# 2.2 Writing Efficient Message Passing Code¶

DGL optimizes memory consumption and computing speed for message passing. The optimization includes:

Merge multiple kernels in a single one: This is achieved by using

`update_all()`

to call multiple built-in functions at once. (Speed optimization)Parallelism on nodes and edges: DGL abstracts edge-wise computation

`apply_edges()`

as a generalized sampled dense-dense matrix multiplication (**gSDDMM**) operation and parallelizes the computing across edges. Likewise, DGL abstracts node-wise computation`update_all()`

as a generalized sparse-dense matrix multiplication (**gSPMM**) operation and parallelizes the computing across nodes. (Speed optimization)Avoid unnecessary memory copy from nodes to edges: To generate a message that requires the feature from source and destination node, one option is to copy the source and destination node feature to that edge. For some graphs, the number of edges is much larger than the number of nodes. This copy can be costly. DGL’s built-in message functions avoid this memory copy by sampling out the node feature using entry index. (Memory and speed optimization)

Avoid materializing feature vectors on edges: the complete message passing process includes message generation, message aggregation and node update. In

`update_all()`

call, message function and reduce function are merged into one kernel if those functions are built-in. There is no message materialization on edges. (Memory optimization)

According to the above, a common practise to leverage those
optimizations is to construct one’s own message passing functionality as
a combination of `update_all()`

calls with built-in
functions as parameters.

For some cases like
`GATConv`

,
where it is necessary to save message on the edges, one needs to call
`apply_edges()`

with built-in functions. Sometimes the
messages on the edges can be high dimensional, which is memory consuming.
DGL recommends keeping the dimension of edge features as low as possible.

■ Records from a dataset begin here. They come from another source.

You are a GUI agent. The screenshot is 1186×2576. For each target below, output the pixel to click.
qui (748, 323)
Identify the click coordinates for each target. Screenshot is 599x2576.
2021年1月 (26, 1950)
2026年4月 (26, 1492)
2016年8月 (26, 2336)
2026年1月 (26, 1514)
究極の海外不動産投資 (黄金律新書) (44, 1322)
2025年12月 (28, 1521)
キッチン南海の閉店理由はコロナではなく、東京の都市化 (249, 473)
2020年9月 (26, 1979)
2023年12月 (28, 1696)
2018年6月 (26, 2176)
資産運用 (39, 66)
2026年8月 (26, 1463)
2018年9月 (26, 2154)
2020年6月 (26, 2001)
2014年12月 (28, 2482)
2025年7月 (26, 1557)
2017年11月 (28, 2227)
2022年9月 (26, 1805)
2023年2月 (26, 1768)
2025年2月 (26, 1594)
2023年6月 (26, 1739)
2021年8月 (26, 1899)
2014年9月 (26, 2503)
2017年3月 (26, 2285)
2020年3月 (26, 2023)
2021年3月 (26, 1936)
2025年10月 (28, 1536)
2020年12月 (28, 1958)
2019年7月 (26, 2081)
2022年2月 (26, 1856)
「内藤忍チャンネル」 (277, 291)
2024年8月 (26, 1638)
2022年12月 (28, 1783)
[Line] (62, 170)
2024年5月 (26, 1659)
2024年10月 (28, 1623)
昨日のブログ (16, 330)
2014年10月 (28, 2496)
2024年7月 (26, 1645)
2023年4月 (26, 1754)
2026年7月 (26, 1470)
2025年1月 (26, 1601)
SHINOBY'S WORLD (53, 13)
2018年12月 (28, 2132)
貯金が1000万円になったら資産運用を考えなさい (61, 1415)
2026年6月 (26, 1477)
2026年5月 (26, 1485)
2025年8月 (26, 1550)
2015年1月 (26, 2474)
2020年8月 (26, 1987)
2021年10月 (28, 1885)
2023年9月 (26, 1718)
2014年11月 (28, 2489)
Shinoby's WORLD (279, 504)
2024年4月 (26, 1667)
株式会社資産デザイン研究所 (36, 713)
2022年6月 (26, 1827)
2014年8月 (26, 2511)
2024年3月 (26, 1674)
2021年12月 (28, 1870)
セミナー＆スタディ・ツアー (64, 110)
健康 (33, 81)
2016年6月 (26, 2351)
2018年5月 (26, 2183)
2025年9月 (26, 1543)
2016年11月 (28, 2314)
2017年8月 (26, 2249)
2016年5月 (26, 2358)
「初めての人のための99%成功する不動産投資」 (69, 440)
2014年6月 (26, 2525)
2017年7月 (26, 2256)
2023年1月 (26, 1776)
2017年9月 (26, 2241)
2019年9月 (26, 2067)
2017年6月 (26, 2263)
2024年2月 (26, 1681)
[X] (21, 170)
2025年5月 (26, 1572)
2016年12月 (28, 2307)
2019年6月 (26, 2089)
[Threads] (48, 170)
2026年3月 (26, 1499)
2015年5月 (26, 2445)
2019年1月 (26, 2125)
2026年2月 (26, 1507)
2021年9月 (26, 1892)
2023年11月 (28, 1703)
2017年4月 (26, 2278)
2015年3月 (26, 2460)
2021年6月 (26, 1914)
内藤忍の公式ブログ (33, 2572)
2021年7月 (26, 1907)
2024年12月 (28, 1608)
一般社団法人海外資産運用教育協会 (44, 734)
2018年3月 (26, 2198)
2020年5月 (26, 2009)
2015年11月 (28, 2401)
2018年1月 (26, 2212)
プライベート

Here’s an example on how to achieve this by splitting operations on the
edges to nodes. The approach does the following: concatenate the `src`

feature and `dst`

feature, then apply a linear layer, i.e.
\(W\times (u || v)\). The `src`

and `dst`

feature dimension is
high, while the linear layer output dimension is low. A straight forward
implementation would be like:

```
import torch
import torch.nn as nn
linear = nn.Parameter(torch.FloatTensor(size=(1, node_feat_dim * 2)))
def concat_message_function(edges):
return {'cat_feat': torch.cat([edges.src.ndata['feat'], edges.dst.ndata['feat']])}
g.apply_edges(concat_message_function)
g.edata['out'] = g.edata['cat_feat'] * linear
```

The suggested implementation splits the linear operation into two,
one applies on `src`

feature, the other applies on `dst`

feature.
It then adds the output of the linear operations on the edges at the final stage,
i.e. performing \(W_l\times u + W_r \times v\). This is because
\(W \times (u||v) = W_l \times u + W_r \times v\), where \(W_l\)
and \(W_r\) are the left and the right half of the matrix \(W\),
respectively:

```
import dgl.function as fn
linear_src = nn.Parameter(torch.FloatTensor(size=(1, node_feat_dim)))
linear_dst = nn.Parameter(torch.FloatTensor(size=(1, node_feat_dim)))
out_src = g.ndata['feat'] * linear_src
out_dst = g.ndata['feat'] * linear_dst
g.srcdata.update({'out_src': out_src})
g.dstdata.update({'out_dst': out_dst})
g.apply_edges(fn.u_add_v('out_src', 'out_dst', 'out'))
```

The above two implementations are mathematically equivalent. The latter
one is more efficient because it does not need to save feat_src and
feat_dst on edges, which is not memory-efficient. Plus, addition could
be optimized with DGL’s built-in function `u_add_v`

, which further
speeds up computation and saves memory footprint.